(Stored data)
● ● ● ●

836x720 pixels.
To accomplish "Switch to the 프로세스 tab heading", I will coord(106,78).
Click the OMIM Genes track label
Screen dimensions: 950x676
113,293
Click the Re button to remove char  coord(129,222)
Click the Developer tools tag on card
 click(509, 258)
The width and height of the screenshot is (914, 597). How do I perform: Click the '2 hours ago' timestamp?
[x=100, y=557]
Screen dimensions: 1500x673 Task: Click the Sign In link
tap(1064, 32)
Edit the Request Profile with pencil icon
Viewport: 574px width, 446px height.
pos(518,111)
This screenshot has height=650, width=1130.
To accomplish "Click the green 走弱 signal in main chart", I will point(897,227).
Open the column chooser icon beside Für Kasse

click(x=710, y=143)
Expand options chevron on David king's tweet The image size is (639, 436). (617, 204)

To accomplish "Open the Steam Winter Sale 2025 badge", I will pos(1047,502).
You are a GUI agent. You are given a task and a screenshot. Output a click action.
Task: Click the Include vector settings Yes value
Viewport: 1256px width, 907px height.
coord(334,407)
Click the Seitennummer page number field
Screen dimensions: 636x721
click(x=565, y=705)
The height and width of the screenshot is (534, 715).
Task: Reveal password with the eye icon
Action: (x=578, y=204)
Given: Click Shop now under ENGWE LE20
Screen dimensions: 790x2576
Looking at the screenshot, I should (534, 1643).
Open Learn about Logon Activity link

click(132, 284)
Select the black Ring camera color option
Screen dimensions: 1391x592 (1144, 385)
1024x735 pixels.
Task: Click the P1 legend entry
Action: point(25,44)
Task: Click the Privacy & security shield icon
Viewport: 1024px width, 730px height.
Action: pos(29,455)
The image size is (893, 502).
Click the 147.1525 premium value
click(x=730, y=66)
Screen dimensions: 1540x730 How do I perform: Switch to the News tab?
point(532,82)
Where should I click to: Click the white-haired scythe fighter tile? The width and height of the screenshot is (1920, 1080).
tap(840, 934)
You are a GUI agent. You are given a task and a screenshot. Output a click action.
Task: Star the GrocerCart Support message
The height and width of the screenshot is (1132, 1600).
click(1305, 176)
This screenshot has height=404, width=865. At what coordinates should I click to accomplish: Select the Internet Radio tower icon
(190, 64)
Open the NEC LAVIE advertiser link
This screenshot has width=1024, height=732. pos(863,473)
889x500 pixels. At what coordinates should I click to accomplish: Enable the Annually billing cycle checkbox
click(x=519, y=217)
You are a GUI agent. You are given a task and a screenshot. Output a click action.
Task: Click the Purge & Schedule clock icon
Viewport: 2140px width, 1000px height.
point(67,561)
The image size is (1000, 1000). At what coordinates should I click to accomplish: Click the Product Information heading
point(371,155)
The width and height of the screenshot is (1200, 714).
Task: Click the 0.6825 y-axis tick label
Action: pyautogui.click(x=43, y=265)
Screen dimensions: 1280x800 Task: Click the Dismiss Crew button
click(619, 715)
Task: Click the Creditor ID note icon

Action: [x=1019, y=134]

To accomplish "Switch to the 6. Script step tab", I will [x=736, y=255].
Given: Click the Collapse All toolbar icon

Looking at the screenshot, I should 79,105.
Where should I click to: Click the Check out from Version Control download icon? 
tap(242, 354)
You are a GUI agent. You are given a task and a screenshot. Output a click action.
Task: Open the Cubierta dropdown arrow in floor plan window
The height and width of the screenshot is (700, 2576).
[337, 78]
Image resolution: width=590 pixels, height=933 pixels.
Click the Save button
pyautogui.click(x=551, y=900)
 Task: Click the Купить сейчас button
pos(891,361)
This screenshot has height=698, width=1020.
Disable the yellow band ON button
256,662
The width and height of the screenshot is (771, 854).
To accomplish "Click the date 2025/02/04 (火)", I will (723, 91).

● ● ● ●

What to produce:
Exactly as they stand, write out all of the entries.

Answer box:
836x720 pixels.
To accomplish "Switch to the 프로세스 tab heading", I will coord(106,78).
Click the OMIM Genes track label
Screen dimensions: 950x676
113,293
Click the Re button to remove char  coord(129,222)
Click the Developer tools tag on card
 click(509, 258)
The width and height of the screenshot is (914, 597). How do I perform: Click the '2 hours ago' timestamp?
[x=100, y=557]
Screen dimensions: 1500x673 Task: Click the Sign In link
tap(1064, 32)
Edit the Request Profile with pencil icon
Viewport: 574px width, 446px height.
pos(518,111)
This screenshot has height=650, width=1130.
To accomplish "Click the green 走弱 signal in main chart", I will point(897,227).
Open the column chooser icon beside Für Kasse

click(x=710, y=143)
Expand options chevron on David king's tweet The image size is (639, 436). (617, 204)

To accomplish "Open the Steam Winter Sale 2025 badge", I will pos(1047,502).
You are a GUI agent. You are given a task and a screenshot. Output a click action.
Task: Click the Include vector settings Yes value
Viewport: 1256px width, 907px height.
coord(334,407)
Click the Seitennummer page number field
Screen dimensions: 636x721
click(x=565, y=705)
The height and width of the screenshot is (534, 715).
Task: Reveal password with the eye icon
Action: (x=578, y=204)
Given: Click Shop now under ENGWE LE20
Screen dimensions: 790x2576
Looking at the screenshot, I should (534, 1643).
Open Learn about Logon Activity link

click(132, 284)
Select the black Ring camera color option
Screen dimensions: 1391x592 (1144, 385)
1024x735 pixels.
Task: Click the P1 legend entry
Action: point(25,44)
Task: Click the Privacy & security shield icon
Viewport: 1024px width, 730px height.
Action: pos(29,455)
The image size is (893, 502).
Click the 147.1525 premium value
click(x=730, y=66)
Screen dimensions: 1540x730 How do I perform: Switch to the News tab?
point(532,82)
Where should I click to: Click the white-haired scythe fighter tile? The width and height of the screenshot is (1920, 1080).
tap(840, 934)
You are a GUI agent. You are given a task and a screenshot. Output a click action.
Task: Star the GrocerCart Support message
The height and width of the screenshot is (1132, 1600).
click(1305, 176)
This screenshot has height=404, width=865. At what coordinates should I click to accomplish: Select the Internet Radio tower icon
(190, 64)
Open the NEC LAVIE advertiser link
This screenshot has width=1024, height=732. pos(863,473)
889x500 pixels. At what coordinates should I click to accomplish: Enable the Annually billing cycle checkbox
click(x=519, y=217)
You are a GUI agent. You are given a task and a screenshot. Output a click action.
Task: Click the Purge & Schedule clock icon
Viewport: 2140px width, 1000px height.
point(67,561)
The image size is (1000, 1000). At what coordinates should I click to accomplish: Click the Product Information heading
point(371,155)
The width and height of the screenshot is (1200, 714).
Task: Click the 0.6825 y-axis tick label
Action: pyautogui.click(x=43, y=265)
Screen dimensions: 1280x800 Task: Click the Dismiss Crew button
click(619, 715)
Task: Click the Creditor ID note icon

Action: [x=1019, y=134]

To accomplish "Switch to the 6. Script step tab", I will [x=736, y=255].
Given: Click the Collapse All toolbar icon

Looking at the screenshot, I should 79,105.
Where should I click to: Click the Check out from Version Control download icon? 
tap(242, 354)
You are a GUI agent. You are given a task and a screenshot. Output a click action.
Task: Open the Cubierta dropdown arrow in floor plan window
The height and width of the screenshot is (700, 2576).
[337, 78]
Image resolution: width=590 pixels, height=933 pixels.
Click the Save button
pyautogui.click(x=551, y=900)
 Task: Click the Купить сейчас button
pos(891,361)
This screenshot has height=698, width=1020.
Disable the yellow band ON button
256,662
The width and height of the screenshot is (771, 854).
To accomplish "Click the date 2025/02/04 (火)", I will (723, 91).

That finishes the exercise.